Другой Пастернак: Личная жизнь. Темы и варьяции (Катаева) - страница 81

Следом идет письмо, датированное началом апреля 1932 года, по случаю отцовского семидесятилетия и юбилейной выставки: «Дорогие папа и мама! Всей душой участвую в вашем празднике и разделяю общую радость. Страшно рад за папу: он должен был испытать настоящее, никаким посторонним осадком не отравленное удовлетворенье… »

Письмо достаточно длинное и не слишком лицемерное – в конце он на всякий случай забрасывает (ответа не получил – намек пропустили мимо ушей): «…находясь у Шуры, я только подчинился семейно-торжественной традиции, унаследованной им, с детства мне чуждой и недавно доказавшей мне правоту моего чутья».

БОРИС ПАСТЕРНАК. Письма к родителям и сестрам. Стр. 538—539.

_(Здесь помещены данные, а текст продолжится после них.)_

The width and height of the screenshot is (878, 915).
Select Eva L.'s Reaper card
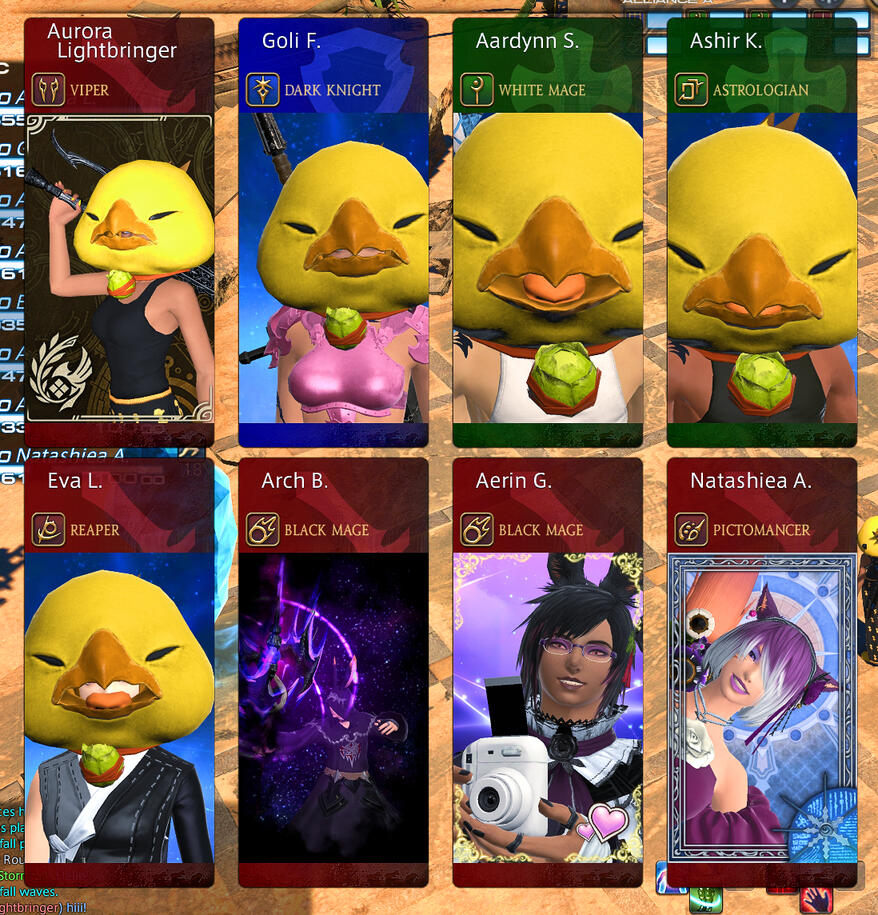[119, 672]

«Яс известной стороны <> узнал папу и маму в условь-ях, в которых это потом уже никогда не забывается. <> непосредственность отношенья к ним <> теперь утрачена навсегда. Я их люблю, как любят родителей, но с ощущеньем, что жизнь моя протекает на их глазах, им близка и чем-то может их порадовать, расстался. <> мне многое сказали факты, которые родителям показались естественными, а мне нет».

Там же. Стр. 537.


Пастернак деликатно (ну что тут распространяться, писать все равно нельзя, а думать, как выкручиваться иносказаниями, не хотелось, тем более что уже все было позади. Женя с Жененком были отторгнуты от сытого семейства, в предоставлении убежища – будем называть вещи своими именами – им было отказано) описывает обстановку в России так: «…если не везде, то в некоторых местах жизнь идет не только не по справедливости, а как раз наоборот, наперекор логике».

Там же. Стр. 554.

Писал эти строки Пастернак, вернувшись с Зиной из поездки («творческой командировки») по Уралу, где он должен был осмотреть новую жизнь и «что-нибудь» написать. Спустя тридцать лет настоящая коммунистка Зина вспоминает: «…дали нам домик из четырех комнат. Время было голодное (Бывали неголодные? Ей так казалось потому, что Пастернак, как увидим дальше, впредь отказался ездить в творческие командировки и уже не все видел), и нас снова прикрепили к обкомовской столовой, где прекрасно кормили и подавали горячие пирожные и черную икру. В тот же день к нашему окну стали подходить крестьяне, прося милостыню и кусочек хлеба. Мы стали уносить из столовой в карманах хлеб для бедствующих крестьян. Как-то Борис Леонидович передал в окно крестьянке кусок хлеба. Она положила десять рублей и убежала. Он побежал за ней и вернул ей деньги. Мы с трудом выдержали там полтора месяца. Борис Леонидович весь кипел, не мог переносить, когда кругом так голодают, перестал есть лакомые блюда, отказался куда-либо ездить и всем отвечал, что он достаточно насмотрелся. Как я ни старалась его убедить, что он этим не поможет, он страшно возмущался тем, что его пригласили смотреть на этот голод и бедствия затем, чтобы писать какую-то неправду, правду же писать было нельзя».